As was the case in summer 2011 following the first of Dortmund's back-to-back Bundesliga title wins, Heynckes – now 72 and entering his fourth stint at the Bayern helm - stepped into the breach with a menacing black-and-yellow shadow hanging over Germany's most successful club. The defending champions' faltering start to the 2017/18 campaign, juxtaposed with Dortmund's near-flawless run under Peter Bosz, had opened up a five-point gap at the summit. Bayern's dominance – an unprecedented five successive Bundesliga titles – was under serious threat.

That was five weeks ago. Since then, Heynckes' Bayern have effortlessly pieced together a six-match winning run in all competitions. They have qualified for the UEFA Champions League Round of 16 ahead of schedule; a sizeable obstacle, in the form of RB Leipzig, was successfully negotiated in the DFB Cup second round; while three Bundesliga wins on the trot – against Freiburg, Hamburg and Leipzig – have returned Bayern to the domestic throne for the first time since they lifted their 26th Bundesliga crown in May. What better context for Saturday's Der Klassiker on Dortmund soil?

He oversaw

Admittedly, Heynckes' head-to-head record as Bayern coach in games against BVB is nothing out of the ordinary (W6, D5, L6), but it is his most recent Klassiker triumph that, for the time being at least, defines his love affair with the red ballet.

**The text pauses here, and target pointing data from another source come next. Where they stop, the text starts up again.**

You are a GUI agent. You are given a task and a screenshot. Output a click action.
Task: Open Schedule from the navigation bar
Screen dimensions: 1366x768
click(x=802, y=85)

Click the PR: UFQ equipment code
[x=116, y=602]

Bayern had already ended Dortmund's two-year Bundesliga rule and dumped the then holders out of the 2012/13 DFB Cup, when the German behemoths met in the first ever all-German UEFA Champions League final. Mario Mandzukic and Ilkay Gündogan exchanged goals in a pulsating encounter, but it was to be Bayern's night – and year – as Arjen Robben rolled in a dramatic winner to send the red half of Wembley Stadium into raptures.

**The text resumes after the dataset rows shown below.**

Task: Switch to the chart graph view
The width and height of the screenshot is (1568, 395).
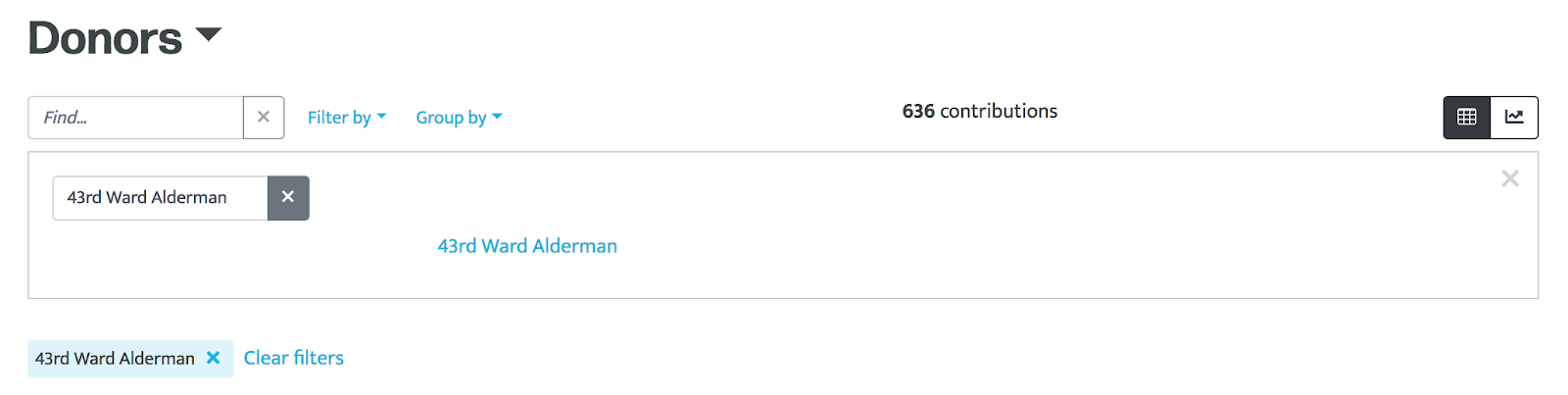Action: [1514, 118]
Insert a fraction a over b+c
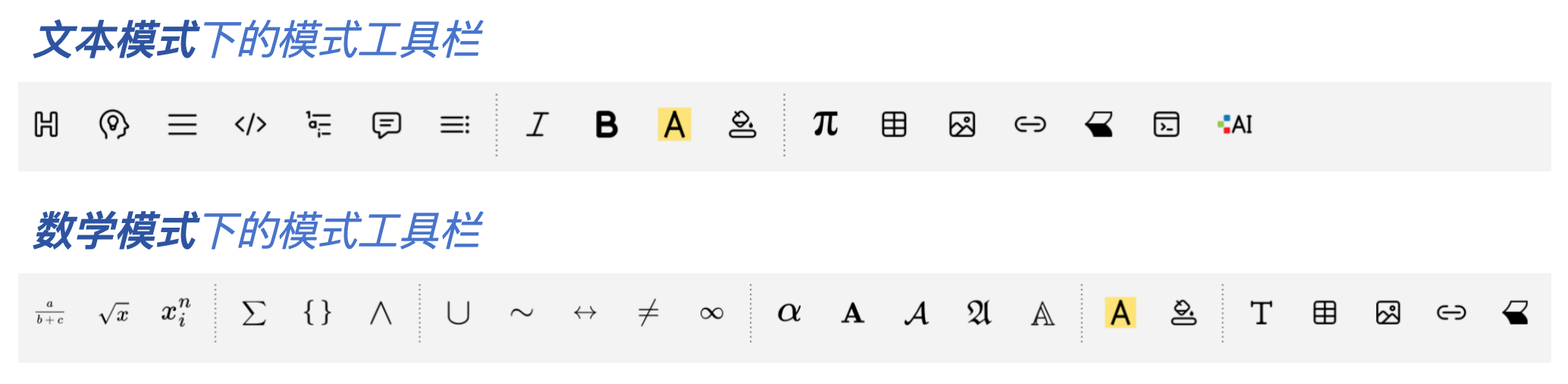 [50, 313]
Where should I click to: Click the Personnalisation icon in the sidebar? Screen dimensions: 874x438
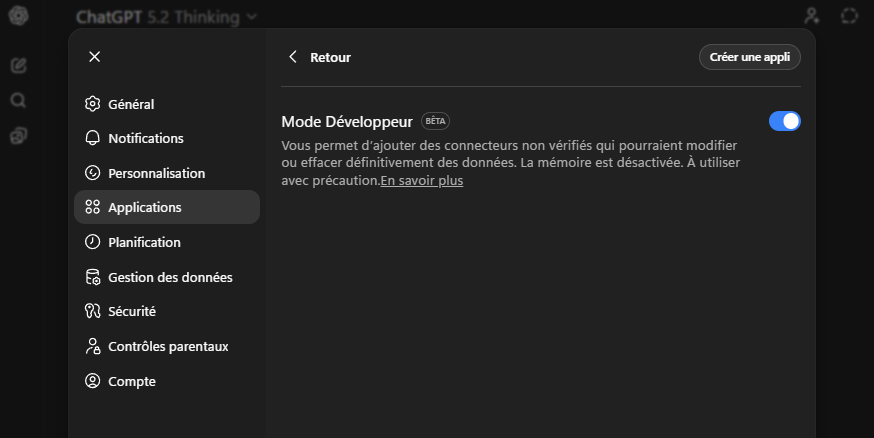(x=93, y=173)
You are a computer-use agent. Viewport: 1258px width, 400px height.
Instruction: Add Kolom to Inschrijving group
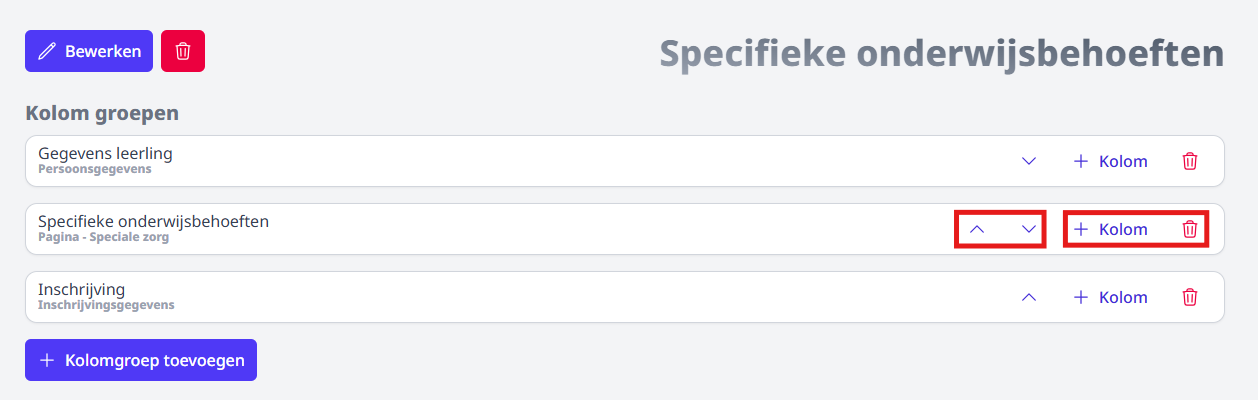click(x=1110, y=297)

Arjen Robben banished two years of hurt with the winning goal against Dortmund in the 2013 UCL final. © gettyimages

Bayern duly dispatched Stuttgart in the DFB Cup to clinch the treble, a fitting parting gift for the retiring Heynckes and the foundation for the most dominant era in the club's history.

"We have accomplished something that has never happened before," the then 68-year-old said. "We won the title by 25 points and I don't think any team has played such a consistent season at such a high level. My successor will be able to take over a perfectly prepared team."

Watch: Bayern's 2012/13 treble-winning season

He's still conquering

Inheriting one of Bayern's all-time great ensembles, Pep Guardiola and Carlo Ancelotti added their own brush strokes to the legacy - namely four Bundesliga titles combined - but now the forefather is back, every bit the redeemer he was all those years ago.

"I didn't plan to return, but FC Bayern Munich are very close to my heart. I wouldn't have returned to any other club in the world," Heynckes said after being appointed on a short-term deal until the end of the season. "I want to bring successful football back to the club, but I won't be staying longer than the terms of my contract."

Heynckes has already delivered on one count – so much so that Bayern can go six points clear of BVB with victory in Der Klassiker at the weekend. Dortmund fans will be hoping the all-conquering old-timer keeps his word on the second.